The time of our working lives

There is a lack of recognition in public policy of the extent of change that is taking place in Australians’ working lives, and the need to design creative policy responses. Time is central to life and work, and Australia, now facing an ageing population, and with fewer young people entering the workforce, needs to take the organisation of time over the life course seriously as a policy issue, and to examine the range of alternatives that have been trialled overseas.

Australia could do much better in helping people to manage time across the life course. If people had more flexibility over the life course about when they took time for study, or to care for children or older relatives, it could open up more opportunities for others to work, as well as giving individuals and families a more rational work–life balance.

People adopt a range of strategies to redistribute their work and non-work time so that it fits in better with their own and their family’s preferences and needs.

Strategies for organising working time include: part-time work; final or gradual early retirement (‘progressive early retirement’); extended leave or career breaks; parental leave and sabbaticals; educational leave/lifelong learning, perhaps involving an annual lifetime working hours entitlement to education to be taken up in a flexible manner; and temporary absences from work on sickness leave/maternity leave/holiday leave. Some of these options are not available to all employees– education leave, for example – and some focus on handling specific life course situations, rather than events that continue over the entire life course. And some are seen as more legitimate than others. Educational leave, for instance, is likely to have legitimacy for academics, because updating knowledge is necessary for successfully pursuing that occupation. On the other hand, extended absences from paid work to care for relatives do not have a similar validity.

In Australia, while there has been an increasing body of research on the way people use time, there has been little debate about the way people use or might use time across the life course.
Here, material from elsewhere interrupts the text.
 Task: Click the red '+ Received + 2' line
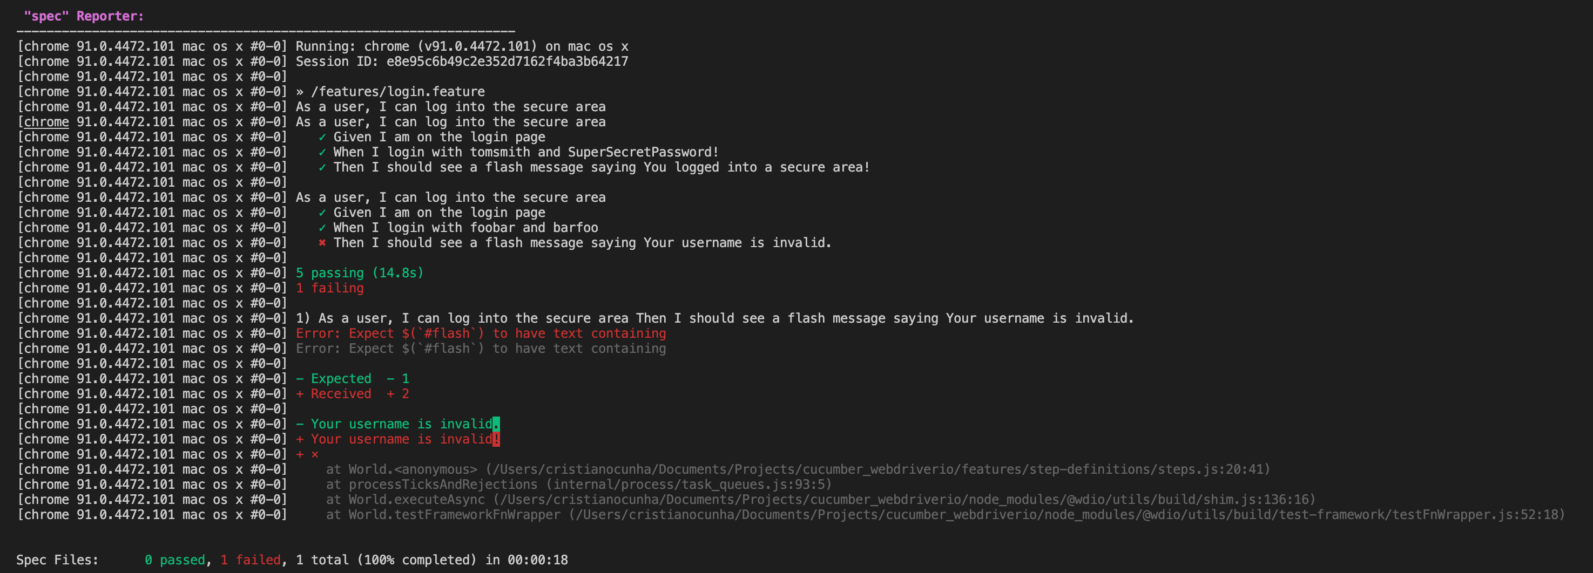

The European Foundation has been doing extensive work on the way time might be organised over the life course, and in the following section I discuss this work to illustrate the range of policy options that might be considered to enable people to make better use of time.

As the Foundation states: ‘working-time options are a strategic prerequisite for combining working time with personal time (for social, educational or leisure time activities) not only at specific points in time, but over the entire working life course’ (2003: 115). The options noted in the 2004 European Foundation study include:

  • right to adjust working hours: the opportunity to reduce working hours from full-time to part-time so that work can be combined with education, family care or other involvements is not a legal right in all countries; to be a worthwhile life course proposal, it needs to be accompanied by a right to return to full-time work when circumstances change;
  • maternity and paternity leave: women require maternity leave provisions (which are currently of various durations in various countries and mostly paid) in order to return to their jobs after childbirth; this concept has been extended to fathers, although the permitted leave period is shorter;
  • parental leave is designed to help individuals combine their role as a worker with being a parent, thereby facilitating labour market involvement across the life course; this type of leave is often short and only partially paid;
  • care leave: in order to handle unexpected and/or urgent family situations, care leave is often provided, but it tends to be short and not always paid;
  • sabbaticals and career breaks: several countries recognise that after several years of active work, a break may be needed, though the break is often not fully paid and sometimes is conditional on a replacement employee being taken from the unemployed;
  • educational leave: during the middle phases of a working career, but not at the beginning and end phases, educational leave is sometimes provided, often for very short periods and rarely on full remuneration;
  • working time accounts: working time accounts enable individuals to save up time or salary at one phase in the life course to support any kind of leave at a later stage; they are becoming more widespread in Europe. These arrangements involve time shifting, with workers financing absences from work by banking time (and/or money) to facilitate time off work at a later stage; and
  • flexible retirement: arrangements to permit progressive reduction in working hours and vary the age of retirement have been common in Europe (but early retirement is becoming less acceptable with later retirement preferred).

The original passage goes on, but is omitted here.